AMD Navi "Blockchain" Card Support Being Added To Linux 5.10
Written by Michael Larabel in Radeon on 29 October 2020 at 05:12 PM EDT. 34 Comments
RADEON --
Last week we were first to report on a PCI ID being added for a Navi 1 "Blockchain" graphics card without display outputs and seemingly focused on cryptocurrency mining. This card wasn't talked about at yesterday's Radeon RX 6000 series launch but that support is now on the way to the Linux 5.10 kernel.

The code sent out last week added the new Navi 10 PCI ID and disabled DCN/VCN support for that ID with this card not having video acceleration or display functionality. Aside from that patch, AMD hasn't officially acknowledged this new part that is RDNA (1) and not to be confused with the forthcoming RDNA2 / RX 6000 series products.

Given the Linux 5.10 merge window was already happening when the patches were posted, it wasn't clear then if this few lines of code would wait until Linux 5.11 or be sent in as part of the "fixes" for Linux 5.10. It now turns out to be the latter.

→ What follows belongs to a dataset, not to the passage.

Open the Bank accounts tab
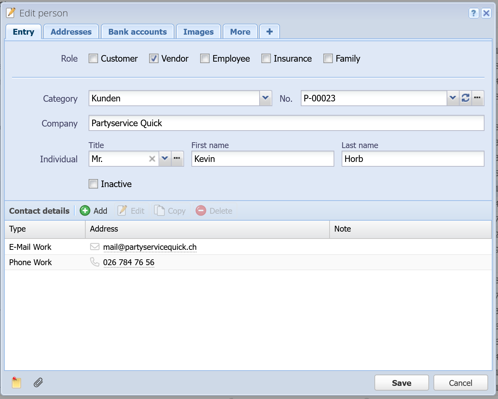Screen dimensions: 498x399 pyautogui.click(x=137, y=32)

AMD today sent in their initial batch of fixes for the Linux 5.10 kernel. This includes work like fixing the SMU manual fan control handling, GPU VM reserved area fixes, and different display fixes. Plus there is "add new nav1x PCI ID." That is indeed the patches pertaining to the new "blockchain SKU" with the device ID and disabling of DCN/VCN.

So it's indeed been sent in as part of the fixes for Linux 5.10. This kernel cycle will lead to the stable release in December though it's not clear yet when AMD will be announcing this crypto-currency mining card, but if announced soon could help in reducing the demand on the highly anticipated Radeon RX 6000 series graphics cards by miners.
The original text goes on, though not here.